European ODA, however, is still channeled back to countries owing to in-donor expenses related to the refugee crisis. At the same time, the rise of peace and security agendas are distorting the true purpose of aid: the elimination of poverty, which includes the elimination of malaria. The WHO estimates that annual funding of $6.5 billion is required by 2020 to reach the first milestone of 40% reduction of malaria case incidence and mortality rates globally from the baseline year 2015. In 2016, only $2.7 billion was spent on fighting malaria. With this kind of gap, it is unsurprising that progress is stalling and problems are mounting.
With the window of opportunity on malaria closing, Europe must do more.

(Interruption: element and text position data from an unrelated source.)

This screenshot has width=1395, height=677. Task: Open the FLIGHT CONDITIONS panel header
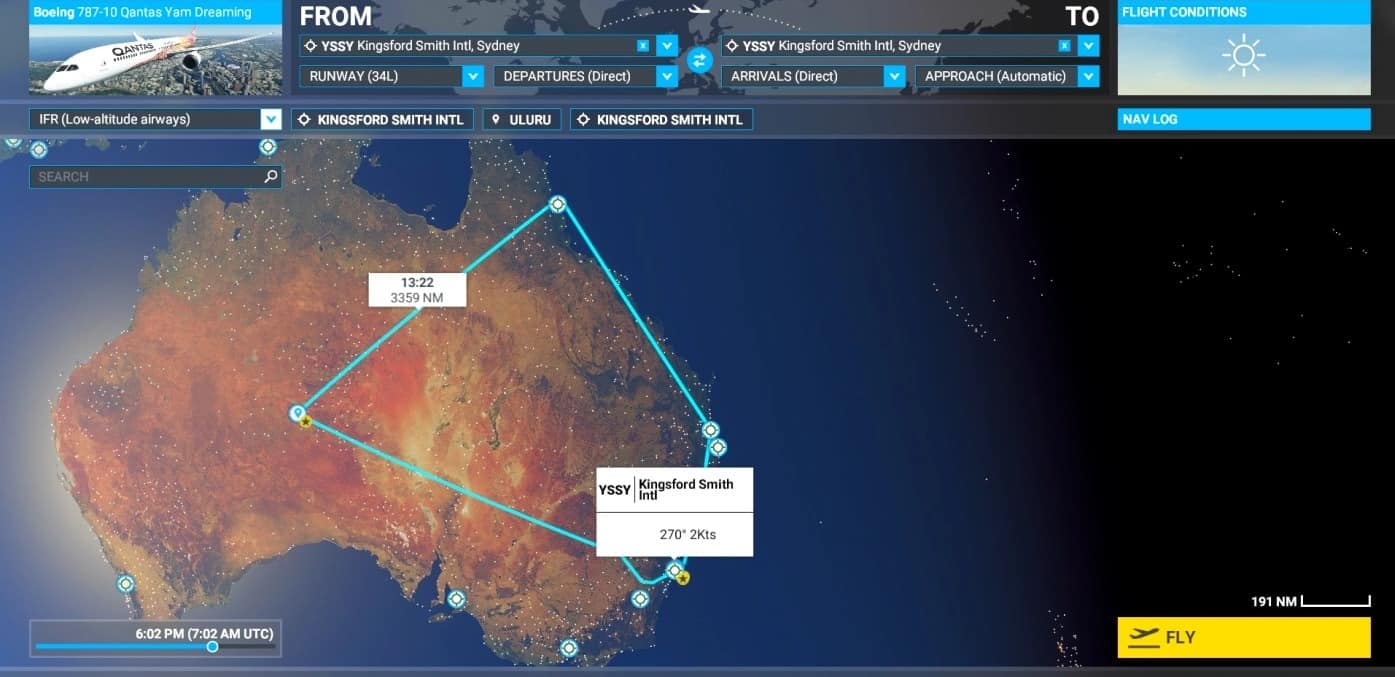(x=1243, y=12)
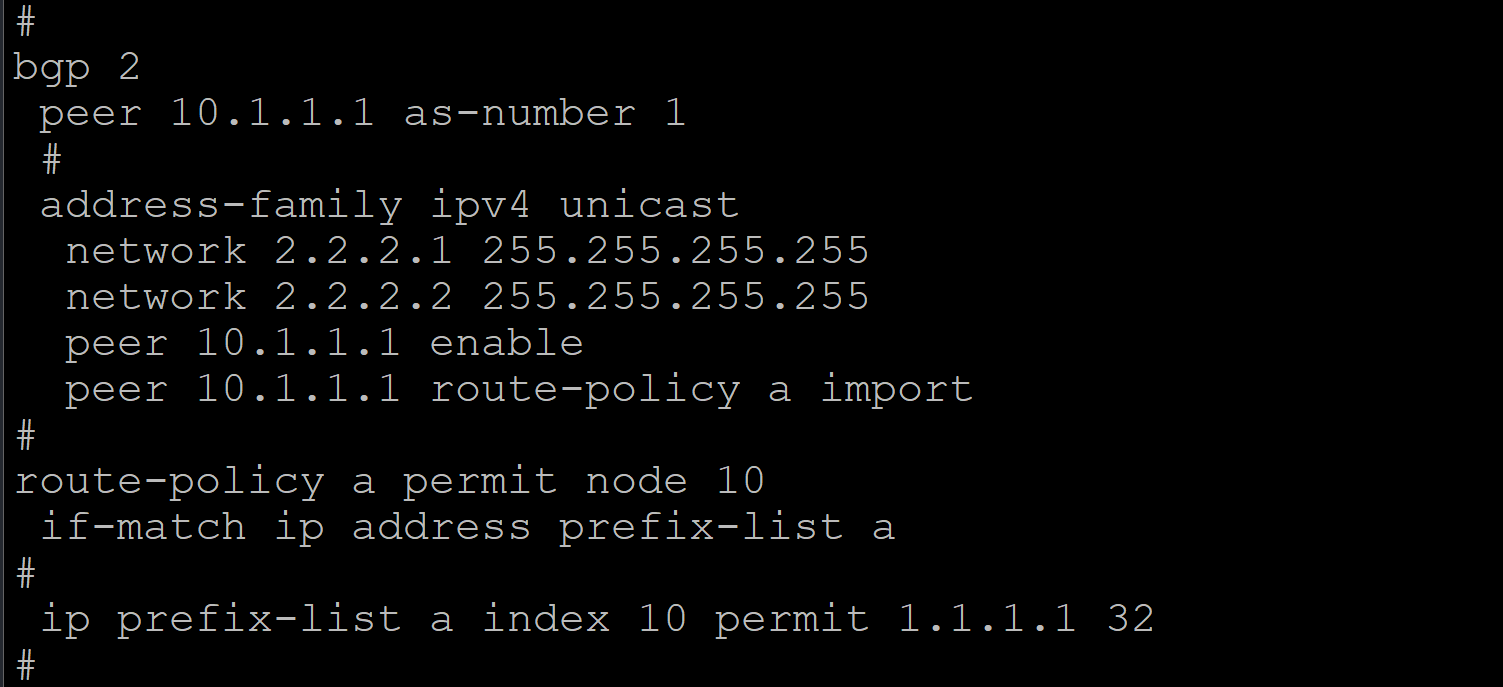Click the IP address 2.2.2.1

[x=363, y=251]
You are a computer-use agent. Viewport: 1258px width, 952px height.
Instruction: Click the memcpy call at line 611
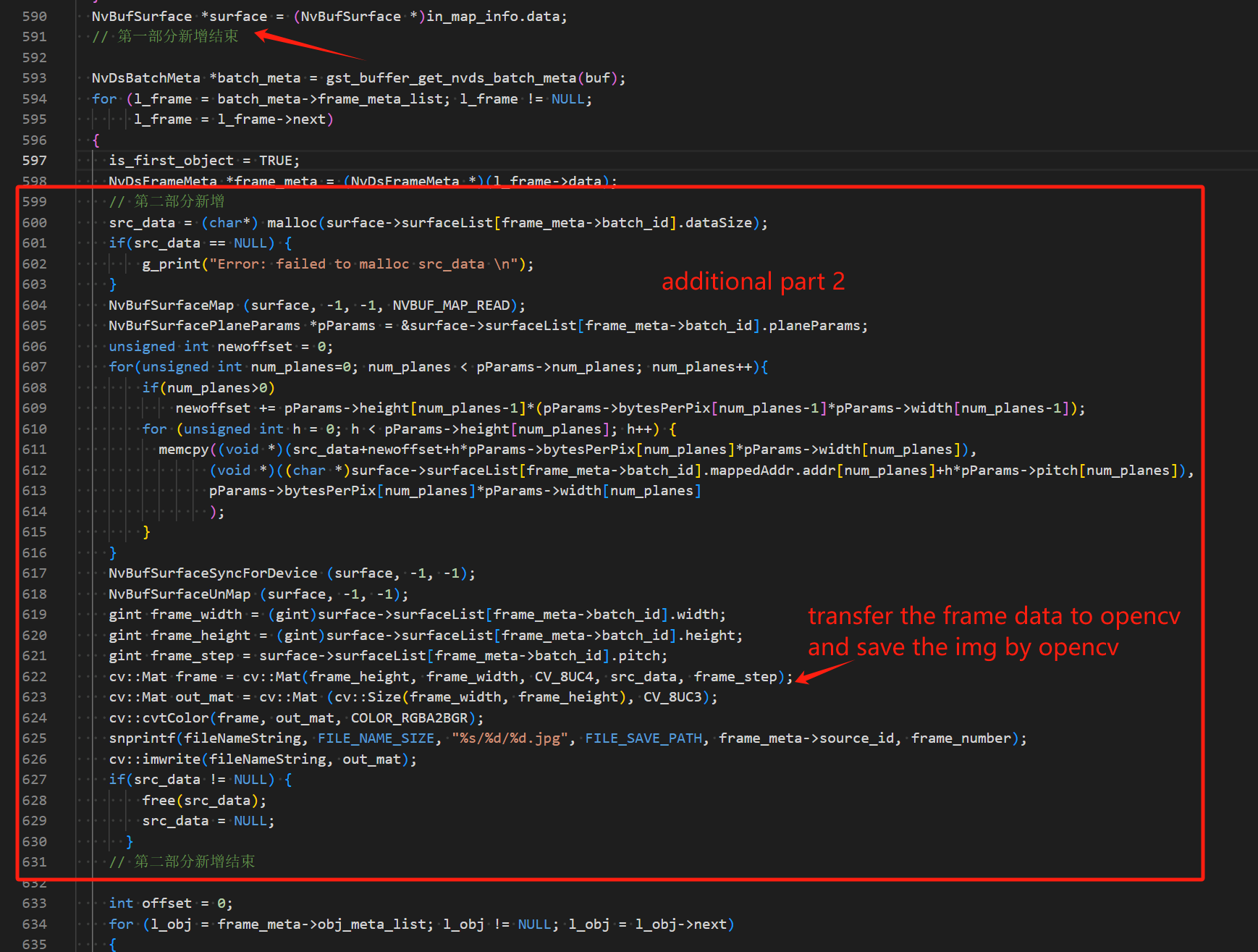[x=184, y=450]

The next EU Budget can be made ready by increasing the amount for research and innovation to a minimum of €120 billion, while further incentivising research and enhancing collaboration with partners such as the African Union and the ACP Group of States. This could be done through the second and improved EDCTP under the successor to the Horizon 2020 framework research programme (FP9).
Furthermore, in terms of its development cooperation, the EU wisely invests in the Global Fund to Fight AIDS, Tuberculosis, and Malaria, and given the urgency surrounding malaria, it should boost its contribution. The Global Fund, which channels 57% of international resources for malaria, has invested $8 billion fighting the disease in ACP countries since 2003. In Global Fund-supported countries, 795 million nets have been distributed and there has been a 60% decrease in mortality for children under 5.
If the EU is serious about being a true Global Health leader, it must step up its financial and scientific support in the fight against malaria. This a question of leadership. Are European leaders ready to beat malaria? They can be. In shaping the post-2020 MFF and the EU’s relationship with the ACP Group, there will be several opportunities in 2018 and 2019 to prove it.